**Problem statement**:
In the listing below, substitute "symbol" for "icon" in everything from the line containing "Task: Click the mcpdemo cloud icon" down to the line containing "Viewport: 545px width, 306px height.". Reproduce only those lines, leaving every other word unchanged.

**Exercise inputs**:
◇ ◇ ◇ ◇ ◇
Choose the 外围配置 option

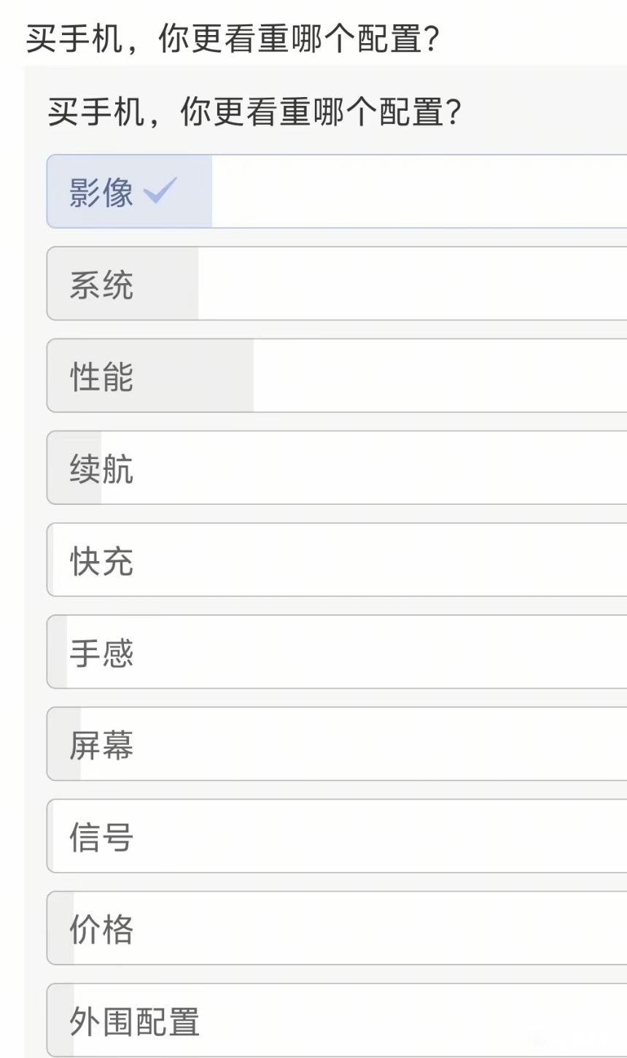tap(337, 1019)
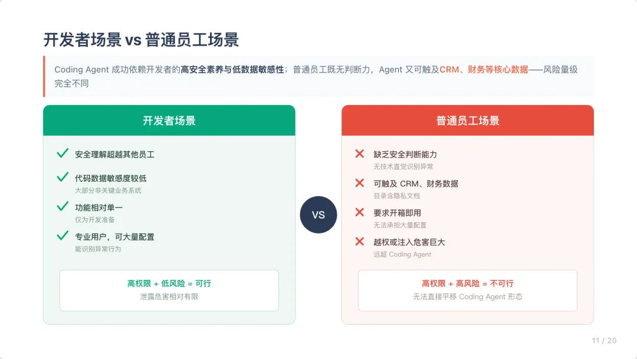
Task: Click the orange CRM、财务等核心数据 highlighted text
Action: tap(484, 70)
◇ ◇ ◇ ◇ ◇
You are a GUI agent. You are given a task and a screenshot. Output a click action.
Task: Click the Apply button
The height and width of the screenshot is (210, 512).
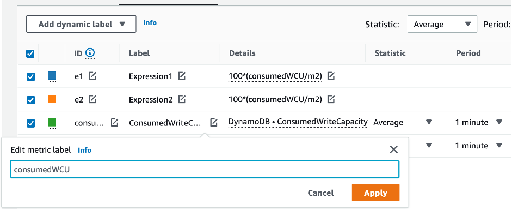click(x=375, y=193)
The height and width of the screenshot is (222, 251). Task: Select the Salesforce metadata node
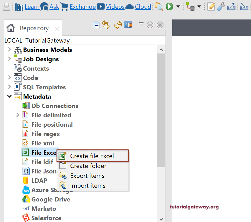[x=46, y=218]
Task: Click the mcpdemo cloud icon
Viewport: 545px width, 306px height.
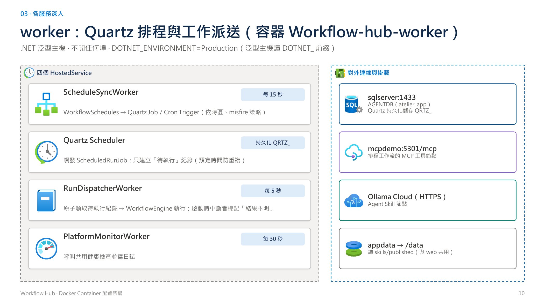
◇ ◇ ◇ ◇ ◇
**Exercise response**:
Task: Click the mcpdemo cloud symbol
Viewport: 545px width, 306px height.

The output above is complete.